📌 This article is for users of elvex 2.0. Find out which version you're using.
Part 1: Framing Your Problem Statement
Before you start configuring an agent, the most important work happens with the agent builder. A well-framed problem statement to the agent builder is the difference between an agent that works reliably and one that constantly surprises you. The more specific and complete it is, the less you'll need to edit in configurations later.
1.1 Define the Core Job
Start with one sentence: What is this agent's single most important job?
Avoid the temptation to make it do everything. Focused agents outperform general-purpose ones because their instructions, datasources, and tools can all be tuned to a specific outcome.
❌ Too Broad | ✅ Well-Scoped |
"Help the sales team with anything" | "Answer inbound questions about our product pricing and packaging using our pricing sheet and help docs" |
"Summarize stuff for executives" | "Generate a weekly pipeline summary from Salesforce data, formatted as a 5-bullet brief" |
"Be an HR assistant" | "Answer employee questions about PTO, benefits, and onboarding using our HR policy documents" |
Ask yourself:
Who is the primary user of this agent?
What problem does it solve for them, every single time?
What does "done well" look like?
1.2 Identify the Inputs
What information will the agent need to do its job? Think in two categories:
1. What the user will provide at runtime (dynamic inputs)
A customer name or account ID
A question typed into chat
An uploaded file (e.g., a contract to review)
2. What the agent always has access to (static context)

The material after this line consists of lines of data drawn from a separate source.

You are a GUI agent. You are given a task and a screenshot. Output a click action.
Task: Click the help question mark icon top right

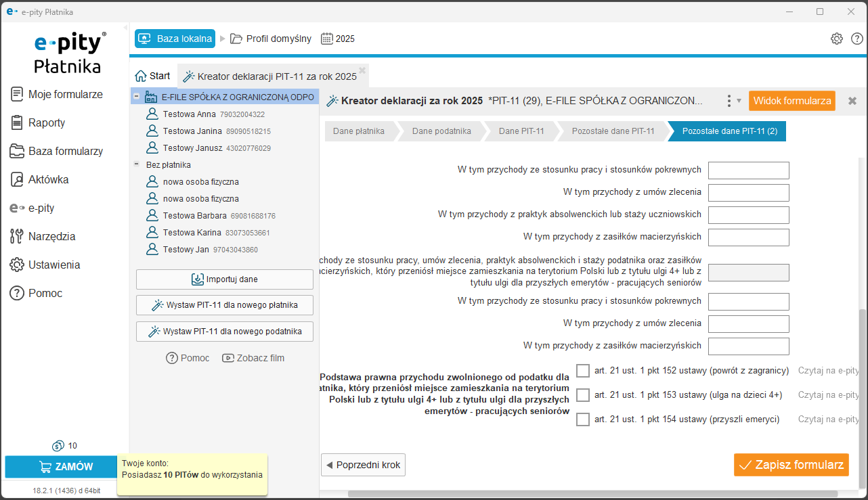[x=856, y=39]
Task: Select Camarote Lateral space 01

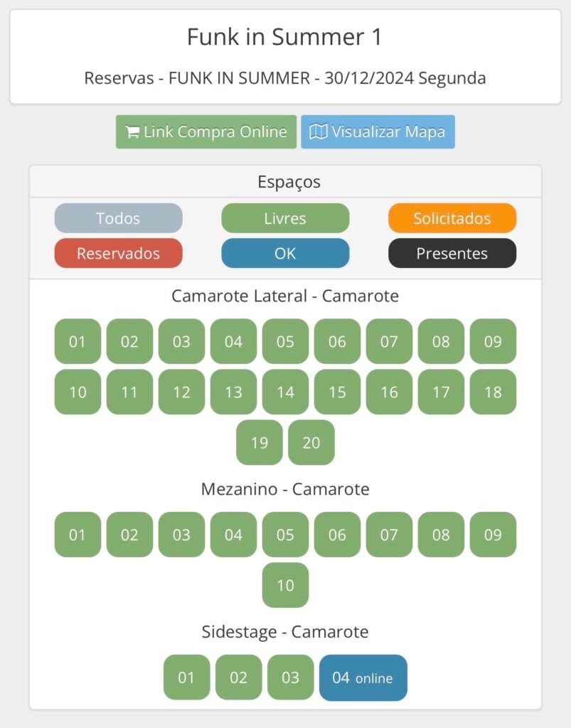Action: pos(78,341)
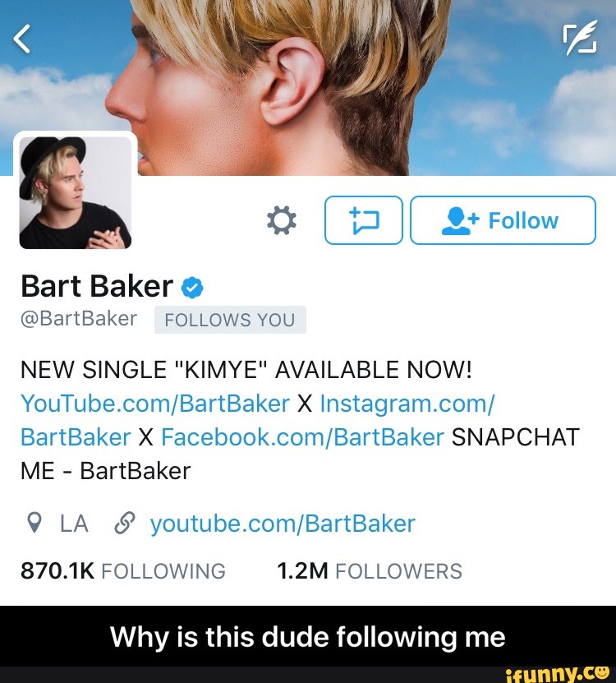The height and width of the screenshot is (683, 616).
Task: Open Instagram.com/ link in bio
Action: coord(407,404)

Company context set by your admin
Your personal context (role, preferences, working style)
Datasources you connect to the agent
Being explicit about inputs helps you write tighter instructions and choose the right datasources.
1.3 Map the Data and Tools the Agent Needs to Do Its Job
Every agent needs two things to be effective: information to draw from and actions it can take. Map both before you start configuring.
Knowledge: What does the agent need to know?
Datasources ground the agent in your organization’s actual information. Without them, it relies on general AI knowledge — which can be outdated or fabricated.
Integrations allow the agent to pull in data from third-party tools to help the agent complete its task.
Tips:
Keep it focused. Connecting too many datasources forces the agent to guess which one is the most relevant and where to look first.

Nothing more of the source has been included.